WHAT NEEDS TO BE DONE
Can you reproduce everything from the line containing "Open settings with" down to the end of the records, requests included, with 82 added to every coordinate in the answers? Give only those lines.

■ ■ ■ ■ ■ ■ ■

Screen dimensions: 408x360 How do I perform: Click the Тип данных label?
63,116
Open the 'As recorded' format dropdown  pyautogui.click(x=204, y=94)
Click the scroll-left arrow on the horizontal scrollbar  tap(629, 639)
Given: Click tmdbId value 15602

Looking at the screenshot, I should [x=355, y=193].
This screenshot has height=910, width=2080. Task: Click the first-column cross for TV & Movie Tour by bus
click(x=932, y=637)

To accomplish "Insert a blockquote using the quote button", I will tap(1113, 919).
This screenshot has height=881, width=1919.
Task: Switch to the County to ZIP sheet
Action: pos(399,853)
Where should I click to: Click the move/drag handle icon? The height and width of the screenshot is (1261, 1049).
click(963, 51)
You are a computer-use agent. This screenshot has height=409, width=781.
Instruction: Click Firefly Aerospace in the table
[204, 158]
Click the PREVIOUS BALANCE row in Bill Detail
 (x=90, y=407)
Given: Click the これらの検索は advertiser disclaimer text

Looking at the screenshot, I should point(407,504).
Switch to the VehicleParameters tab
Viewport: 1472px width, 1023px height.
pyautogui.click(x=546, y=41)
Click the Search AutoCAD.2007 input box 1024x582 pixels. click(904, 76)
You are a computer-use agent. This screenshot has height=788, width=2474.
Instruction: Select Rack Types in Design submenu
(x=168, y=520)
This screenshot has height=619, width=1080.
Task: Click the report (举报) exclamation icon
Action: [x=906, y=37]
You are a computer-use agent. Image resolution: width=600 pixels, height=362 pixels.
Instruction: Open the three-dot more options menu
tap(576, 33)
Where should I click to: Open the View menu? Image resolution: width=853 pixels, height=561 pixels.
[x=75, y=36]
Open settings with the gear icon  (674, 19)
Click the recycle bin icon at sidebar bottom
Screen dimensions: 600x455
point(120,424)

■ ■ ■ ■ ■ ■ ■

ANSWER TO THE EXERCISE
Open settings with the gear icon  (756, 101)
Click the recycle bin icon at sidebar bottom
Screen dimensions: 600x455
point(202,506)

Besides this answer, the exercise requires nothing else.